» SUPPLIED DATA:
:::::

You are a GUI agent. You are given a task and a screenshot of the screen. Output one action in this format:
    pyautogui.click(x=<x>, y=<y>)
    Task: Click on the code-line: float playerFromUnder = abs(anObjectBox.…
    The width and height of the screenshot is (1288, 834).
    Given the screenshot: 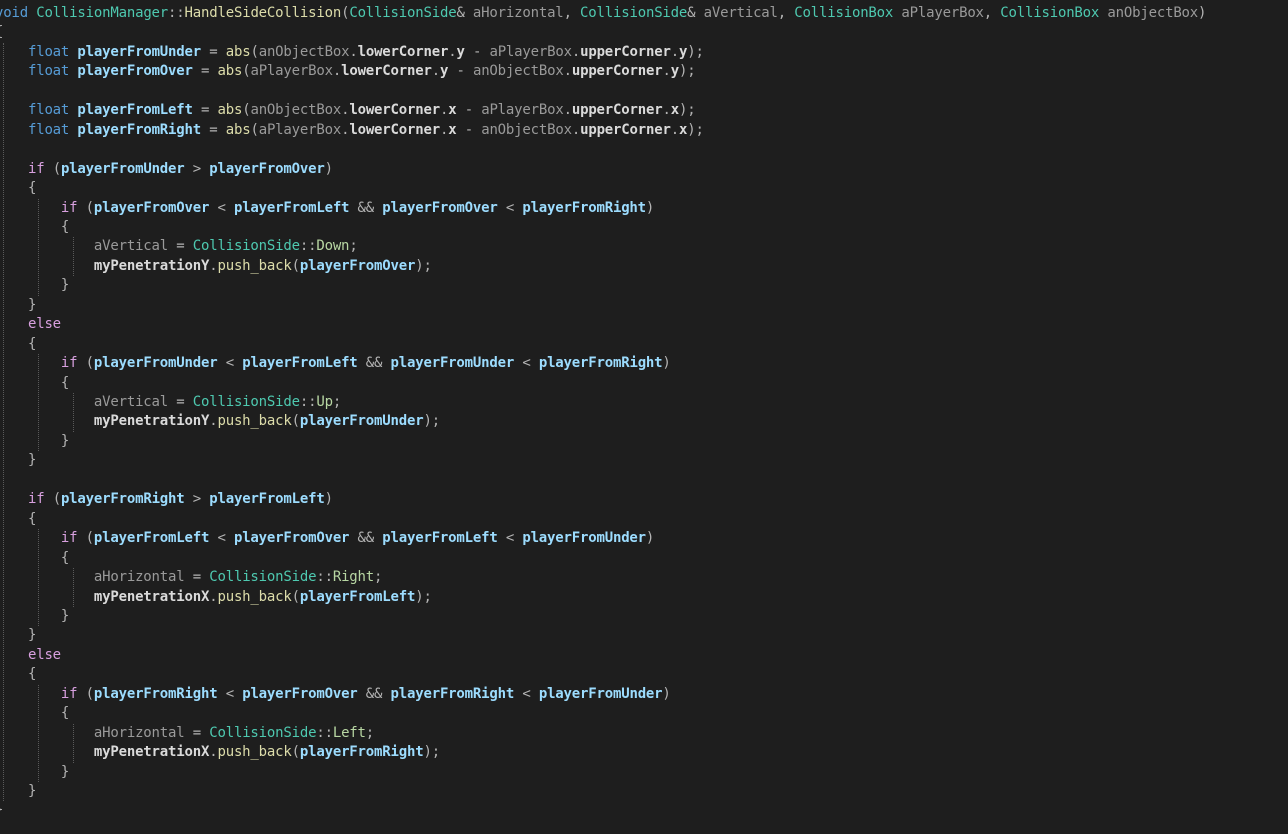 What is the action you would take?
    pyautogui.click(x=352, y=52)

:::::

Please revise the part that opens at the start of the records and closes with the line containing "The width and", replacing "screenshot" with "screen capture" and keeping everything else the same. Return only those lines.

You are a GUI agent. You are given a task and a screen capture of the screen. Output one action in this format:
    pyautogui.click(x=<x>, y=<y>)
    Task: Click on the code-line: float playerFromUnder = abs(anObjectBox.…
    The width and height of the screen capture is (1288, 834).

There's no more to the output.